Perkolation (Mehrfacharomatisierung): dies ist ein weniger verbreitetes Verfahren. Die Aromen werden hierbei aus den Botanicals gelöst, in dem man sie immer wieder mit einer heißen Alkohol-Wasser-Mischung übergießt. Generell gilt, dass Gin nicht gelagert werden muss. Dennoch gibt es einige Ginbrennereien, die ihrem Gin nach dem Destillationsprozess eine Ruhephase von zwei bis zu sechs Wochen gönnen. Somit kann sich die Spirituose von der Erhitzung erholen und entfaltet während der kurzen Lagerung einen runderen Geschmack. Die Lagerung muss jedoch in einem neutralen Behälter stattfinden, der keine Aromen abgeben darf. Diese Regelung gilt jedoch nicht für Reserve Gin. Dieser wird bewusst in vorbelegten Eichenfässer gelagert, um die in den Holzfasern befindlichen Aromen aufzunehmen. Je nach Ginmarke kann die Lagerung in den Fässern nur ein paar Monate, bis hin zu einigen Jahren andauern.
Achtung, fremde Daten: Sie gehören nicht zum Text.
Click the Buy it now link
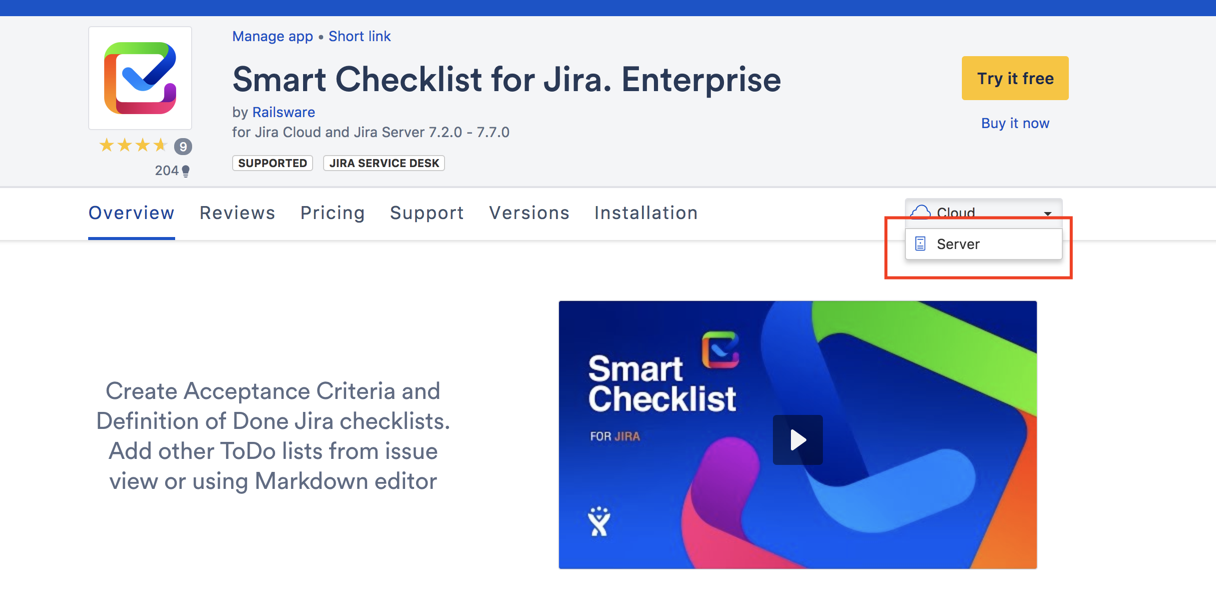This screenshot has width=1216, height=592. pos(1015,123)
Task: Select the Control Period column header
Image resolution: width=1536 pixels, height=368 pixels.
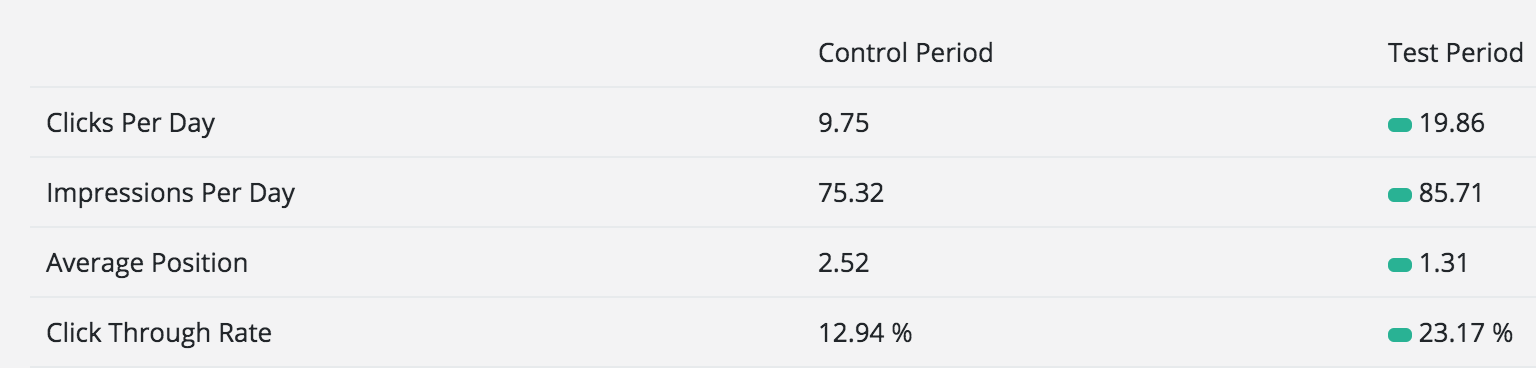Action: [x=905, y=52]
Wie trinkt man Reserve Gin am besten?

Man kann Reserve Gin auf jeden Fall pur trinken. Bei der Frage, ob man diesen mit oder ohne Eis genießen sollte, gilt dieselbe Regelung wie bei Whiskey. Wenn man also Eis möchte, serviert man den Reserve Gin am besten mit einem „ice rock“, einem einzigen, sehr großen Einswürfel, der das Getränk nur langsam verwässert, damit man möglichst lange etwas von den einzigartigen Aromen herausschmeckt. Da der Körper eines Reserve Gin aufgrund der Fasslagerung sehr gehaltvoll ist, kann man leicht auf die Beimischung von Tonic verzichten, da er bereits pur sein volles Potential entfaltet. Wer ihn dennoch nicht pur trinken möchte, kann es mit einem Cocktail versuchen, da sich Reserve Gin auch bestens als Cocktail-Komponente eignet. Zum Beispiel für klassische Cocktails wie den Martinez. Aber er funktioniert auch hervorragend in Whiskey-Cocktails, wie dem Old Fashioned oder dem Manhatten, in dem man anstelle von Whiskey, Reserve Gin verwendet.